[Work to be completed]
Lift out, unaltered, the lines of the material below between the line holding "The height and width of the screenshot is (684, 965)." and the line holding "925x638 pixels.", counting both.

[Data in this exercise]
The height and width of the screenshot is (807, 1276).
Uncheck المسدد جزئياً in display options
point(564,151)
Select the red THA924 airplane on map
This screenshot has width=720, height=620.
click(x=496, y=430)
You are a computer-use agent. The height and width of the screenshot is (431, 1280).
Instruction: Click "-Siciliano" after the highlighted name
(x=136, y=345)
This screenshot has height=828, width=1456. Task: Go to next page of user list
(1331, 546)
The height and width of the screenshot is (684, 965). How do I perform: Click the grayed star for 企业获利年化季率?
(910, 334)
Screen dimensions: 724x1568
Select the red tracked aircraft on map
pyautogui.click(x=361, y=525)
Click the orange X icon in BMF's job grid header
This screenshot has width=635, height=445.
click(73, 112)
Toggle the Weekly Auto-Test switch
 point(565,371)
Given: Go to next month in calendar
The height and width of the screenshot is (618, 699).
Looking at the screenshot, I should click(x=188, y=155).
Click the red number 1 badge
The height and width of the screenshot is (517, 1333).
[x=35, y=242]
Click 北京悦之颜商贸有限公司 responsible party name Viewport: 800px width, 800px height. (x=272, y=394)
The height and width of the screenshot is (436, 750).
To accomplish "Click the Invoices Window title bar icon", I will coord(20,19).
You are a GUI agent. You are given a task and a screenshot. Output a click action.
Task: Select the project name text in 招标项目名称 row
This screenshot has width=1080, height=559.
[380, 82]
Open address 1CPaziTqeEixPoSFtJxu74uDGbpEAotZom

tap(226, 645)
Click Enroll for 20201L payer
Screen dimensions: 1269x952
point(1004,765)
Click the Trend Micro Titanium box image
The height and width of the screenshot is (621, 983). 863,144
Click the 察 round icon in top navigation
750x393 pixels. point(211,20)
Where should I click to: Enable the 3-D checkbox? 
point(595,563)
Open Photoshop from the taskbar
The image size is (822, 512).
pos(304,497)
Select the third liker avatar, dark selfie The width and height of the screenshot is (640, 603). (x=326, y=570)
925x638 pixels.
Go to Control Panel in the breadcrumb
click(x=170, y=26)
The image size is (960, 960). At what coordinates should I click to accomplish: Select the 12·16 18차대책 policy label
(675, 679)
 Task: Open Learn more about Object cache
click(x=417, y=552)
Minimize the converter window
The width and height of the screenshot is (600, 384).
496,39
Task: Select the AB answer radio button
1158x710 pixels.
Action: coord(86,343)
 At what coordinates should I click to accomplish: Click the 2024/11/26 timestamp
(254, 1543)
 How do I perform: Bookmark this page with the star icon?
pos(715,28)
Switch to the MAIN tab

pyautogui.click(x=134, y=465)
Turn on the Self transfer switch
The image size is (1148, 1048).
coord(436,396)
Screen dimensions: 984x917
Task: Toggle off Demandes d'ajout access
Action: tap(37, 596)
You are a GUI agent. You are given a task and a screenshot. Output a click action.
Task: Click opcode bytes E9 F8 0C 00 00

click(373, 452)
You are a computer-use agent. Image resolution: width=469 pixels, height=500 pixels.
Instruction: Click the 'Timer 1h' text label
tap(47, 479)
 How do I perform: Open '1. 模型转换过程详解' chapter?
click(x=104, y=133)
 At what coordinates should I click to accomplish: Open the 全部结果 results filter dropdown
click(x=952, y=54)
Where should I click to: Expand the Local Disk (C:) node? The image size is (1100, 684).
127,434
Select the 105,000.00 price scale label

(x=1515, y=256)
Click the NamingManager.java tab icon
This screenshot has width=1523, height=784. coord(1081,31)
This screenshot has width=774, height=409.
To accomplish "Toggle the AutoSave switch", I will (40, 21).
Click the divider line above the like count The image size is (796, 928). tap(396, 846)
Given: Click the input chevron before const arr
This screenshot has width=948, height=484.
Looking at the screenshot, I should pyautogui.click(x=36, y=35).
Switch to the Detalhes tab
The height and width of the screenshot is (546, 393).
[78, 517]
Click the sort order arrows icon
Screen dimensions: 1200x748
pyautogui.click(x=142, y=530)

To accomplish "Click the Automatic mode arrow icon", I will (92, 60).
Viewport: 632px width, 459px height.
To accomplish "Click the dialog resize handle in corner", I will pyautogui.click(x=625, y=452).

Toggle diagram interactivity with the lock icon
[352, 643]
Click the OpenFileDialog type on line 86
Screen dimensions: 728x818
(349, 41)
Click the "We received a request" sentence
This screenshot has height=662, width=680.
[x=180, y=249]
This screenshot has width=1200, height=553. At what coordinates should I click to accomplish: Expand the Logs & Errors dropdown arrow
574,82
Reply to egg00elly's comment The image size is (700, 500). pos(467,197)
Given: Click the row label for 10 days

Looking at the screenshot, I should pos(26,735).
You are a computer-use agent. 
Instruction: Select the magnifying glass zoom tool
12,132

[Final answer]
The height and width of the screenshot is (684, 965). How do I perform: Click the grayed star for 企业获利年化季率?
(910, 334)
Screen dimensions: 724x1568
Select the red tracked aircraft on map
pyautogui.click(x=361, y=525)
Click the orange X icon in BMF's job grid header
This screenshot has width=635, height=445.
click(73, 112)
Toggle the Weekly Auto-Test switch
 point(565,371)
Given: Go to next month in calendar
The height and width of the screenshot is (618, 699).
Looking at the screenshot, I should click(x=188, y=155).
Click the red number 1 badge
The height and width of the screenshot is (517, 1333).
[x=35, y=242]
Click 北京悦之颜商贸有限公司 responsible party name Viewport: 800px width, 800px height. (x=272, y=394)
The height and width of the screenshot is (436, 750).
To accomplish "Click the Invoices Window title bar icon", I will coord(20,19).
You are a GUI agent. You are given a task and a screenshot. Output a click action.
Task: Select the project name text in 招标项目名称 row
This screenshot has width=1080, height=559.
[380, 82]
Open address 1CPaziTqeEixPoSFtJxu74uDGbpEAotZom

tap(226, 645)
Click Enroll for 20201L payer
Screen dimensions: 1269x952
point(1004,765)
Click the Trend Micro Titanium box image
The height and width of the screenshot is (621, 983). 863,144
Click the 察 round icon in top navigation
750x393 pixels. point(211,20)
Where should I click to: Enable the 3-D checkbox? 
point(595,563)
Open Photoshop from the taskbar
The image size is (822, 512).
pos(304,497)
Select the third liker avatar, dark selfie The width and height of the screenshot is (640, 603). (x=326, y=570)
925x638 pixels.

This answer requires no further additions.